Sport and Competition
1/4096= Odds of losing 12 straight playoff games
Twins Lose to the Yankees….Again.
Posted October 10, 2010
Sports fans are attuned to the concept of being in the zone, or being ‘hot'. Whether it is a basketball player, football quarterback, or a baseball player, we love to predict who will succeed and who will fail. Several years ago, Tom Gilovich and his colleagues published a paper refuting the concept of the hot hand, essentially showing that the best predictor of any given shot in basketball is a player's overall shooting percentage. This paper did not find support for the notion of the ‘hot hand', a phenomenon endorse by many basketball coaches, players, and fans alike.
At the team level, there is evidence that the best predictor of a team's playoff performance is their regular season record. Thus, it makes little sense when a team's performance is drastically different than their regular season record.
This is particularly the case in baseball, where the majority of teams who qualify for the playoffs have similar records.
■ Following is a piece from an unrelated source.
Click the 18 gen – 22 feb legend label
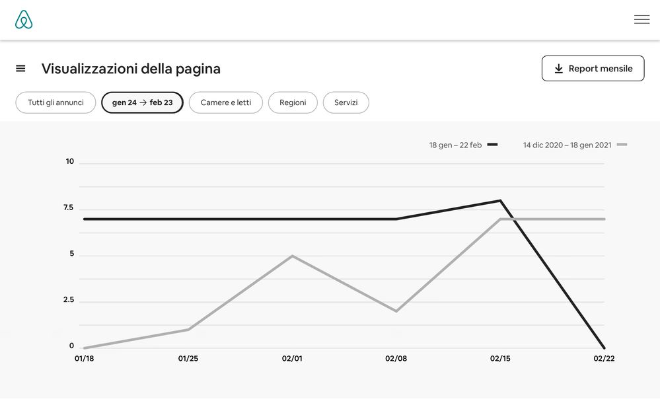Viewport: 660px width, 413px height. pyautogui.click(x=455, y=145)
In 2010, the records of the teams who made the playoffs ranged from winning percentages between .599 and .556. This 4.3% difference between the best and worst team qualifying for the playoffs is smaller than that of the NFL (.875 vs. .563 for a 31.2% difference, NBA (.744 and 500 for a 24.4% difference).
As a result, we would expect that the results of major league baseball playoff series would be unpredictable due to the minor differences between regular season records. How is it then, that the Minnesota Twins have lost 12 straight playoff games, including 9 straight to the New York Yankees. Assuming the Twins are an even match for their opponents, the odds of losing 12 straight games is 1 in 4,096 (1 in 2 to the twelfth power)! Streaks in performance are fascinating, because they seem to belie what logic and evidence would predict.
What are some of the explanations for this losing streak? Lack of confidence? Negative expectations? Superiority of the Yankees? Bad Luck? Random chance?
What can the Minnesota Twins do (or what could they have done) to break this playoff cold streak?
References
Gilovich, T., Vallone, R. & Tversky, A. (1985). The hot hand in basketball: On the misperception of random sequences. Cognitive Psychology 17, 295-314.